今日は東京宝塚劇場へ。演目は一昨日、東京初日となった花組公演『カリスタの海に抱かれて/宝塚幻想曲』。

まずはミュージカル『カリスタの海に抱かれて』。脚本は大石静さん、演出は石田昌也さん。この組み合わせは2011年の宙組公演『美しき生涯』以来かなと思います。

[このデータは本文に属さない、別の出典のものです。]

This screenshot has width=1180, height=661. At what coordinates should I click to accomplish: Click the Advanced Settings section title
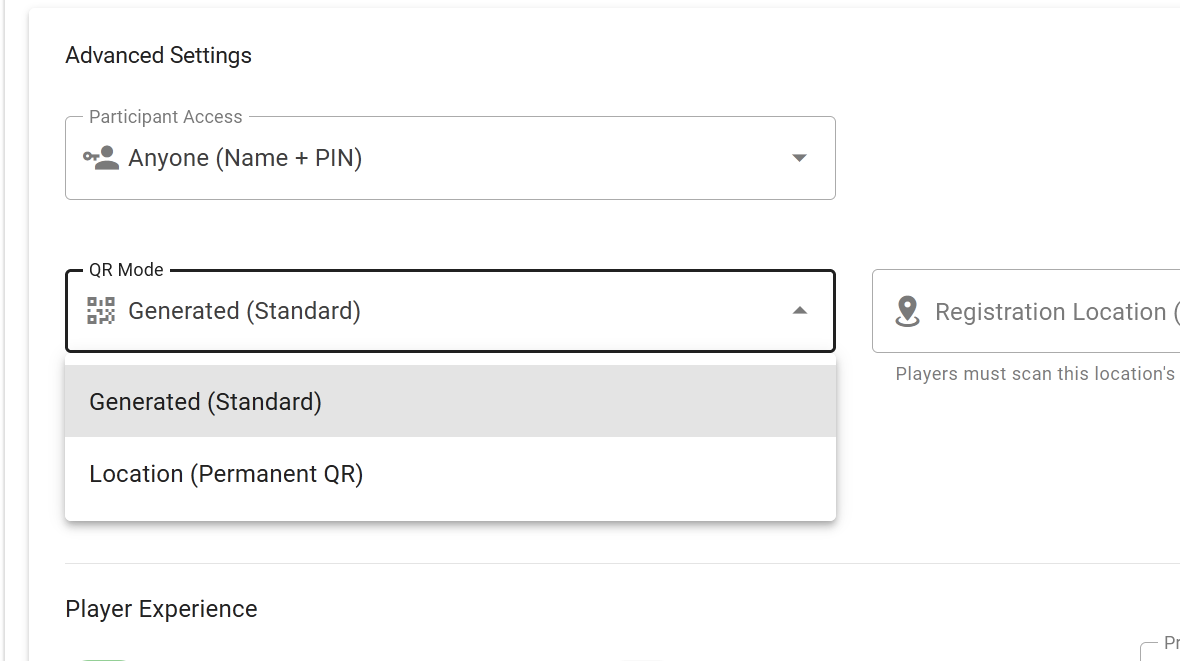tap(158, 56)
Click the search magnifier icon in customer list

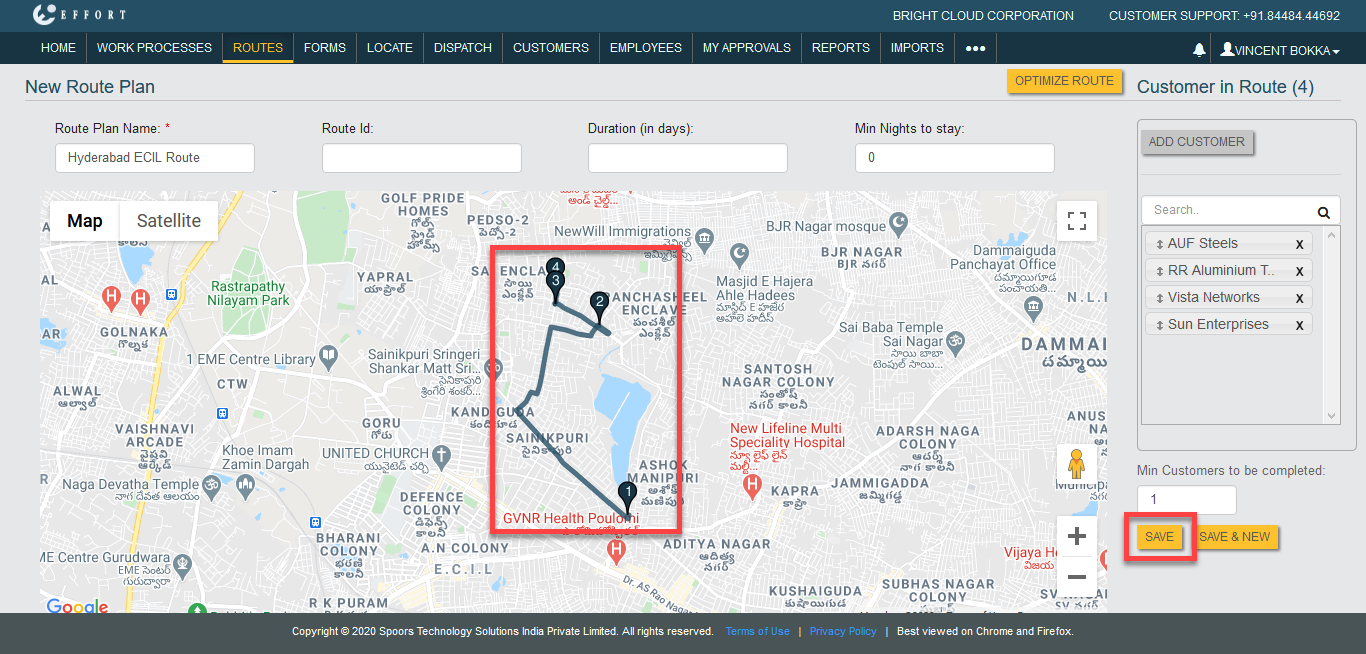click(1323, 211)
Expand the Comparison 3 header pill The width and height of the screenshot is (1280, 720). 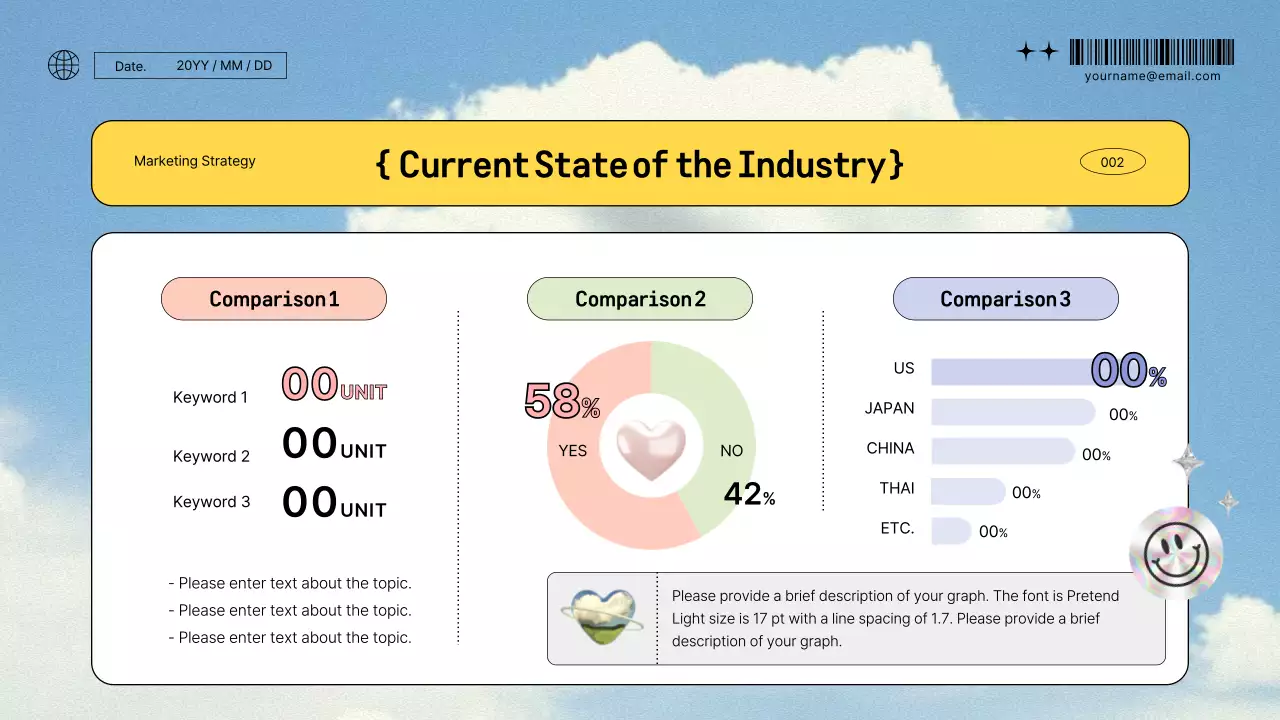pyautogui.click(x=1005, y=298)
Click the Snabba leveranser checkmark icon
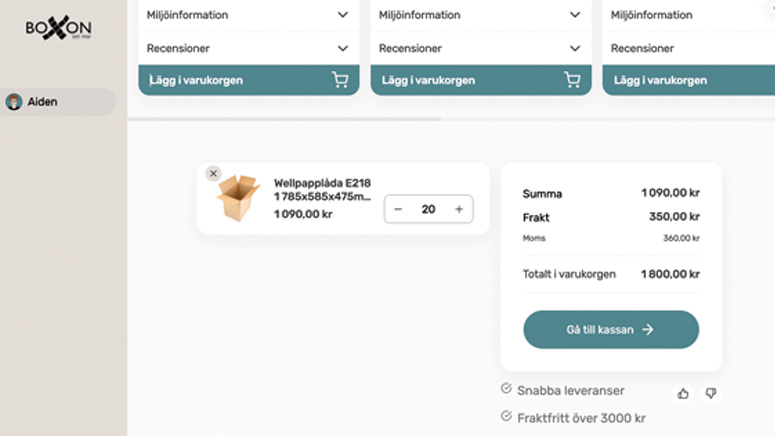This screenshot has height=436, width=775. (506, 389)
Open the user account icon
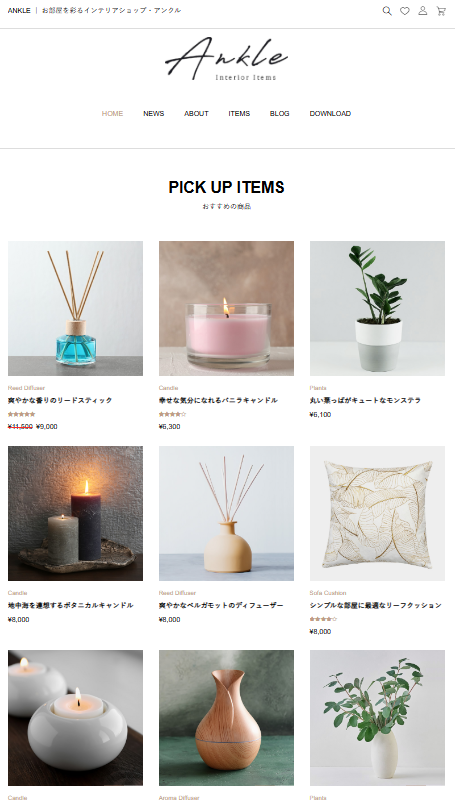Image resolution: width=455 pixels, height=800 pixels. point(423,11)
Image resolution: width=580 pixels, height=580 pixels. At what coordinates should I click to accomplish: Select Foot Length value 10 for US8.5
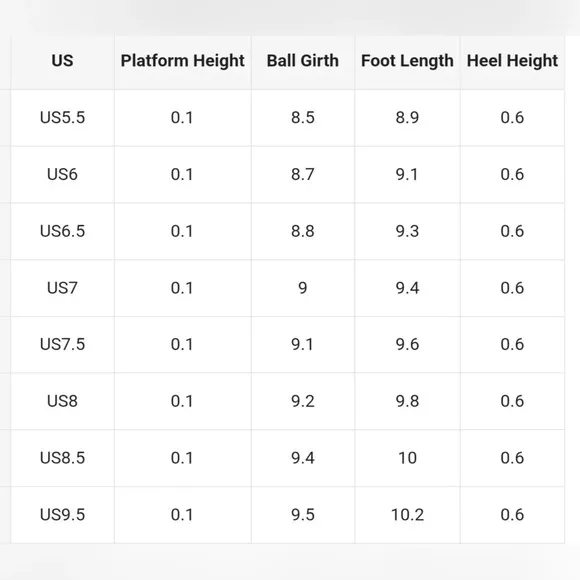(407, 458)

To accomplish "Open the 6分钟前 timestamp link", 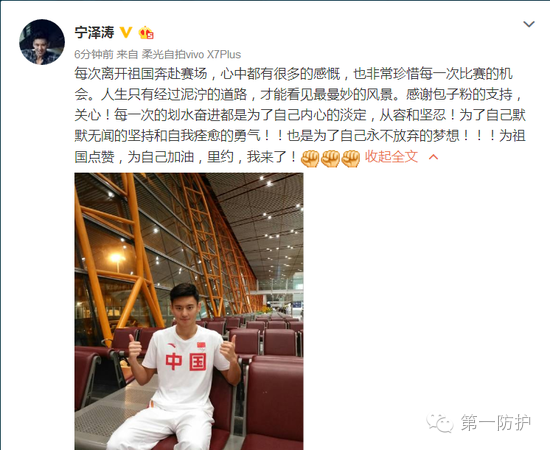I will [94, 54].
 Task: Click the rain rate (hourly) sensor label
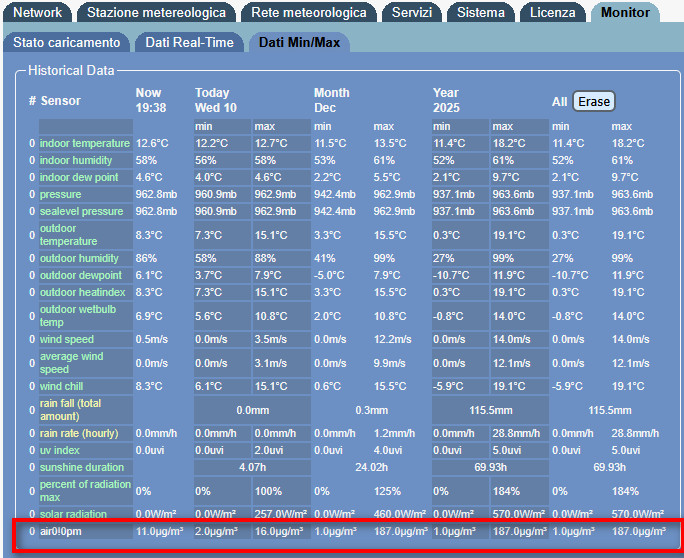(x=81, y=434)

色々なところで見る大劇場のレビューがあまり芳しくなかったので心配していましたが、個人的には十分に楽しめました。ストーリーの骨格はオーソドックスな三角関係なのですが、フランス革命期の地方の島の独立を巡る人間模様と絡めて、テンポの良く展開されていき、結末もハッピーエンドと後味も良い。主演の明日海さんは司令官として赴任してきた青年将校カルロがよく似合い、芹香さんも独立運動グループのリーダー・ロベルタという力強さの必要な役どころをしっかりと演じていた。とにかく今の花組は役者の個性に偏りがなく、バランスが良いので、キャラクターが立ち、それが物語の推進力になっているような気がします。

ただ、バランスは良いのだけれど、以前の『美しき生涯』と同様で、3番手の役どころが少し微妙な気がしました。前回ほどとってつけた感は無かったのですが、あの展開でナポレオンを登場させてしまうと、強いカードを切りすぎている感じが少し(+_+) あまり強いカードを切ってしまうと、『カルロやロベルタのしてきたことって一体(・ω・)』となってしまう。

見ている時には物語に集中できたので作品としては成功だったのだと思うのですが、ナポレオンが登場したことによって『革命の波に乗って、革命政府に独立させてもらった』だけのようにも思えてしまう。本当なら『ロベルタたちの活動が革命の理念と一致した』感じが前面に出ないといけなかったのではと思うが、考えすぎだな、これは(>_<。)

2幕はレビューロマン『宝塚幻想曲(タカラヅカファンタジア)』。演出は稲葉大地さん。花組では蘭寿とむさんの時の『Mr.Swing』が傑作だった。今回はこの演目で台湾に渡る。

見所たっぷりのショーだと何を書いて良いのか分からなくなりますが、個人的には第6場のドボルザークの交響曲第9番『新世界より』による中詰めと、第10場の『さくらさくら』による群舞がお気に入り。特に『新世界より』を歌い継ぐ場面の展開は観ていて、とてもワクワクするものでした。

それにしても、この『宝塚幻想曲』は長く再演できるショーになるのでは無いかなと漠然と感じました。台湾に持って行くことが前提として作られているからか、大がかりな転換のないシンプルなショーですが、見所はたっぷり。全国ツアーなど専用劇場以外に持って行ってもスケール・ダウンしないだろうと思います。

今の宝塚5組の中で個人的嗜好に一番合うのが花組なので、かなり贔屓目になっていると思いますが、花組の良いところは役割分担や序列がハッキリしているところにあるのではないかと思います。最近、番手をハッキリさせないことが多い中、今回のパレードは衣裳と羽根で3番手まではハッキリと表されていました。各組に色々な個性があり、好みによって好き嫌いは分かれるので、一概に比較はできないけれど、今、組内の序列が一番ハッキリしているのは花組だと思います。

噂によると、どこかの組は訳の分からないパレードを展開しているらしいけれど、学年が低くとも明確に役割を与えられれば、その役割を懸命に果たそうとするだろうし、学年が高くてもどういう役割を期待されているのか分からなければ困惑するに違いない。学年の上下とは別にヒエラルキーはしっかりと構築する必要はあるのだろうと思う。

そんなことを思った花組観劇でした。